Among other changes, the proposed Hyatt agreement would grant 24 additional hotel units from the Beach by Design density pool, compensating for the developers decision to convert 24 existing hotel units into 18 condos.
In addition, the agreement would grant a 50-year "license to use and operate the Beach Service Facility", which is essentially a City-owned retail storefront on the beach side of the resort's pedestrian bridge. The Clearwater City Charter prohibits the Council from leasing City-owned property for more than 30 years unless that lease is approved at a referendum. While City Attorney Pam Akin has argued that a license is more restrictive in terms of property rights and is therefore not a lease, others disagree. Paul Marino, Attorney for the City of Belleair Beach and Town of Kenneth City, claims that the "License and Lease for the purpose of the charter are synonymous," and the "license" should be subject to the Charter provisions that limit the Council's powers relating to real property.

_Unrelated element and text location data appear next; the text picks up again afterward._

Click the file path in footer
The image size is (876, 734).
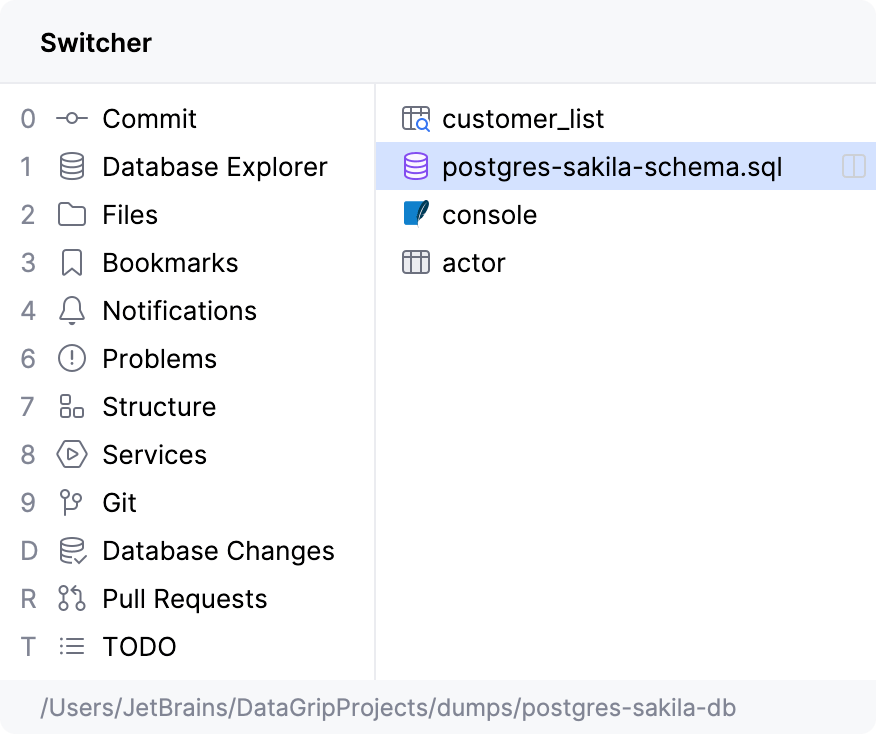click(x=388, y=708)
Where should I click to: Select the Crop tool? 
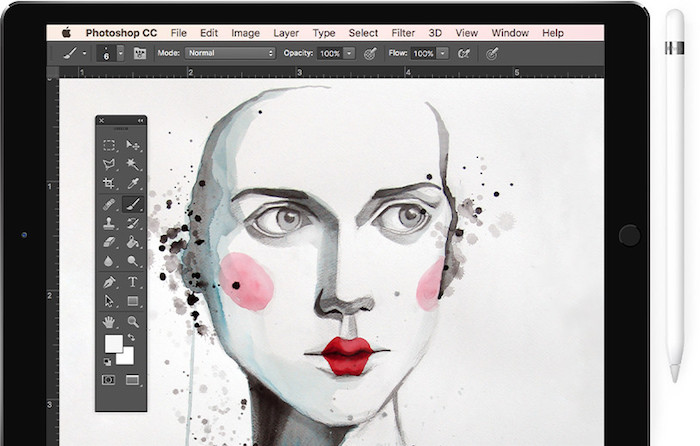(110, 184)
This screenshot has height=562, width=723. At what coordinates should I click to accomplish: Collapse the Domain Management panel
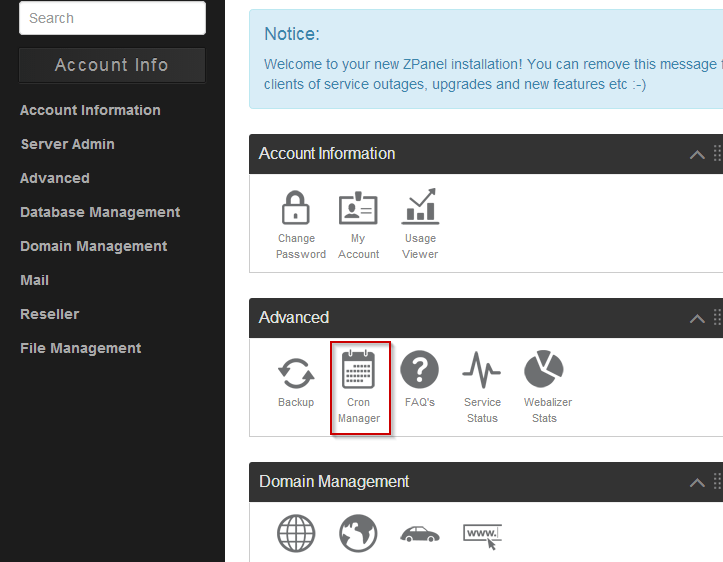(x=697, y=482)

One facet of the development agreement that is unchanged is the provision of four hundred public parking spaces within the resort, but there is growing concern about the rates that will be charged. A survey of comparable parking facilities submitted by the developer indicated daily rates ranging from $12 at the Fort Lauderdale Marriott to $21 at the Miami Beach Marriott; the daily parking rate at the City lot being removed by Beachwalk is $10.
Council member Hamilton said, "The public's going to scream loud and long for the City to build public parking" if the Hyatt's rates are in that range. But the City has no land on which to build a public garage; the development agreement prohibits the City from constructing more than 300 additional spaces within 1/4 mile of the Hyatt for a period of 5 years, effectively ruling out the Marina as a potential location.
The agreement also contains a clause that gives the City the option to purchase the resort's 400 public spaces if the City determines that the parking rates are "unreasonable." But given the City's past financial inability to build a parking garage, it is unlikely to have the resources necessary to buy those spaces within the option period of five years.
Council member Hibbard thinks that the Hyatt's 400 public spaces should have rates comparable to what the City currently charges at the lots being lost to Beach Walk. "This is a loose end that should have been taken care of," he said, but he hasn't yet determined what he's willing to do to preserve affordable beach parking.